The History of the Wood Sculpture Symposium
The idea of the sculpture symposium movement was initiated by Karl Prantl in Austria in 1959 and was quickly embraced by East European artists working in isolation behind the “Iron Curtain” of the post-World War II period.
This group of artists, eager to discover art movements in the Western World, staged a number of international symposiums. However, their ideas did not fit the ideology of the communist dictatorship of the time, which enforced the condition that only Eastern Bloc countries could send sculptors to attend.
Since the fall of the Iron Curtain and the end of the Cold War in 1991, symposiums have become very popular cultural events in many European towns, especially in Eastern Europe. This is largely because the public can watch the progress of artists at work in an “open” studio situation, and can engage in dialogue with the artists.
Over the past 20 years, 19 symposiums have taken place, with more than 285 participants from 54 countries demonstrating their huge diversity of techniques and styles. Currently, one of the most popular symposiums is held in Kemijarvi, Finland.

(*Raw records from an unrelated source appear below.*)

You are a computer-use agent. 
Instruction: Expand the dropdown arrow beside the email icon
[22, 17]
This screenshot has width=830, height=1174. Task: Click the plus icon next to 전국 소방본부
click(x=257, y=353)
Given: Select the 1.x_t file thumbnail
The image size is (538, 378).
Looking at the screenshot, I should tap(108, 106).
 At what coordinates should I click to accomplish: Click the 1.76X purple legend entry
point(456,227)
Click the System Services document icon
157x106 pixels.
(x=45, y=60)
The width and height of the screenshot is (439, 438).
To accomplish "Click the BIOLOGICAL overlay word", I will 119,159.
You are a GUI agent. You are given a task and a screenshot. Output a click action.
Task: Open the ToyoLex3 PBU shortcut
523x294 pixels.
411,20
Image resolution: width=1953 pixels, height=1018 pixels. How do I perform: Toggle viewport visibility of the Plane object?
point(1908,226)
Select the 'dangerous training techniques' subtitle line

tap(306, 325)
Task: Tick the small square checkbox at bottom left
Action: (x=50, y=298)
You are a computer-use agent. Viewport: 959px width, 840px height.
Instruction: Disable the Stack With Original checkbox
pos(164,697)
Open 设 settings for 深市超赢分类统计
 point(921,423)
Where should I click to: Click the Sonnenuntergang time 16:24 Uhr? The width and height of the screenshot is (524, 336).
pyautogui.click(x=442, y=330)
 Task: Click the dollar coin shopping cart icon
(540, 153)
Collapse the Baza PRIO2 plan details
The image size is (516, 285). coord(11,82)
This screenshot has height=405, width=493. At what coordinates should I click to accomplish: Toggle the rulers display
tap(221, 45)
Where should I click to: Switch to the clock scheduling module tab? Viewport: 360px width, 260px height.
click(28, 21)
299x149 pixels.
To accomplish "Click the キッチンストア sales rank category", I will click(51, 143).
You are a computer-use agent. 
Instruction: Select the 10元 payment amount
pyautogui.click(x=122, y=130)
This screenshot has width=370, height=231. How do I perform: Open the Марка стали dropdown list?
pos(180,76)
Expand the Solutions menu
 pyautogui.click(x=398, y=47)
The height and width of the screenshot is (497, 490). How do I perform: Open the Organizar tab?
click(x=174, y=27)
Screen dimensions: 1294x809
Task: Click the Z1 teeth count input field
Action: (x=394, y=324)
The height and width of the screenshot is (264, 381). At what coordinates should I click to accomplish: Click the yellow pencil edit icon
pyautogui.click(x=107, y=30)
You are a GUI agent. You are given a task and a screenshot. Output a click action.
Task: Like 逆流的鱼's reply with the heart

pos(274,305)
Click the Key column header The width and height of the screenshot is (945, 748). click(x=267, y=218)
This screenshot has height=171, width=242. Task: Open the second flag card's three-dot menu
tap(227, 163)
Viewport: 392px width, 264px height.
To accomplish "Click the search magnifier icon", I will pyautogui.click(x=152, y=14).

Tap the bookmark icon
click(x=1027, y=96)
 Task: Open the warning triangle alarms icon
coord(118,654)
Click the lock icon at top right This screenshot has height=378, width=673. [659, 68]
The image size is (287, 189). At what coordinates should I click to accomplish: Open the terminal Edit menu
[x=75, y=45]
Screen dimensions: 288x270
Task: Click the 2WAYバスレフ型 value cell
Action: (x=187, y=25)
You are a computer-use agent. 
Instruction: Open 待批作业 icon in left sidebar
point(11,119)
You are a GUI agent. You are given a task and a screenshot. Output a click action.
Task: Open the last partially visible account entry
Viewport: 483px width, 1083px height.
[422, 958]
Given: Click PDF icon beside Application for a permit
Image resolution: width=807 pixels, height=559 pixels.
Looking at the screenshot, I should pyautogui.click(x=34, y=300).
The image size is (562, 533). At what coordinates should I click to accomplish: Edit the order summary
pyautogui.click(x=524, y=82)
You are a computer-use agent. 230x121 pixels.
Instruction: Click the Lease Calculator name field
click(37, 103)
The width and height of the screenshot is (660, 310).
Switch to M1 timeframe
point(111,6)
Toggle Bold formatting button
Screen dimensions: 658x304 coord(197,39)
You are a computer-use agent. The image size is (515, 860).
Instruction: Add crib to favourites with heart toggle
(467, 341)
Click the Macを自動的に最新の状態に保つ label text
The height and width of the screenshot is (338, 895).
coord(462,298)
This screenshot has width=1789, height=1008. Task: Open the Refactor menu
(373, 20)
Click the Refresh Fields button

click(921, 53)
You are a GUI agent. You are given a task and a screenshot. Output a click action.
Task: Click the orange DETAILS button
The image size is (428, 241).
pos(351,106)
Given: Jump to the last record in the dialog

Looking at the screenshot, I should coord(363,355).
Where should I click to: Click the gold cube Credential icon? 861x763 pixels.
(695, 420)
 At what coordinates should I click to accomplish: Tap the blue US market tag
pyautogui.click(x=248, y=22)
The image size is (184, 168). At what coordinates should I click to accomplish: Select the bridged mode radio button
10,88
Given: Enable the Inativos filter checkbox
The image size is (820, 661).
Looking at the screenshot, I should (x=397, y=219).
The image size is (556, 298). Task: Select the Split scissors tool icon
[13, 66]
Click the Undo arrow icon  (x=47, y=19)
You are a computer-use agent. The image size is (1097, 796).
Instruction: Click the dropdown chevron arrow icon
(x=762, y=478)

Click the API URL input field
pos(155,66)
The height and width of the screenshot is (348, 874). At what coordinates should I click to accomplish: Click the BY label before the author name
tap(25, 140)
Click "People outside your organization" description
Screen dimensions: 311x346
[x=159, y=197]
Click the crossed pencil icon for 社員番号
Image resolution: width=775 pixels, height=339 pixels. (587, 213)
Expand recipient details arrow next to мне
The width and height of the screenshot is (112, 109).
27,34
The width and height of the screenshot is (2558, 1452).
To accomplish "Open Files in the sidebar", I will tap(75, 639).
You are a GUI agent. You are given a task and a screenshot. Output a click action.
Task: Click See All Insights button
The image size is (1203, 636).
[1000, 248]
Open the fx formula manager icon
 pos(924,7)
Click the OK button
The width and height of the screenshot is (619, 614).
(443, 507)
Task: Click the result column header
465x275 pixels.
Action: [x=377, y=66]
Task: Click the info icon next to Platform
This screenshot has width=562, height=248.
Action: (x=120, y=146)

Sculpture symposiums in Australia are a much newer tradition, with the first one being held near Gosford in 1986, followed by Tanunda in the Barossa Valley in 1988, and the Living Desert Symposium in Broken Hill in 1993. The most successful Australian event is the Adelaide Hills International Sculpture Symposium, held biennially at the estate of iconic Australian artist Hans Heysen, which attracts over 12,000 visitors.